● Source records:

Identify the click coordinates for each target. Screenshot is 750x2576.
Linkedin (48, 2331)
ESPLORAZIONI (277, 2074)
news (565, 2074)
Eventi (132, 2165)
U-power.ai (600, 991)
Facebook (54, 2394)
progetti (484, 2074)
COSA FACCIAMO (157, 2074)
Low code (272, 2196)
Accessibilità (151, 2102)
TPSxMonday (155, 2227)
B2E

● Exercise aim: Retype exactly the lines from the first line of the records above through the line containing "Accessibilità (151, 2102)", both included, and nothing else.

● Response below:
Identify the click coordinates for each target. Screenshot is 750x2576.
Linkedin (48, 2331)
ESPLORAZIONI (277, 2074)
news (565, 2074)
Eventi (132, 2165)
U-power.ai (600, 991)
Facebook (54, 2394)
progetti (484, 2074)
COSA FACCIAMO (157, 2074)
Low code (272, 2196)
Accessibilità (151, 2102)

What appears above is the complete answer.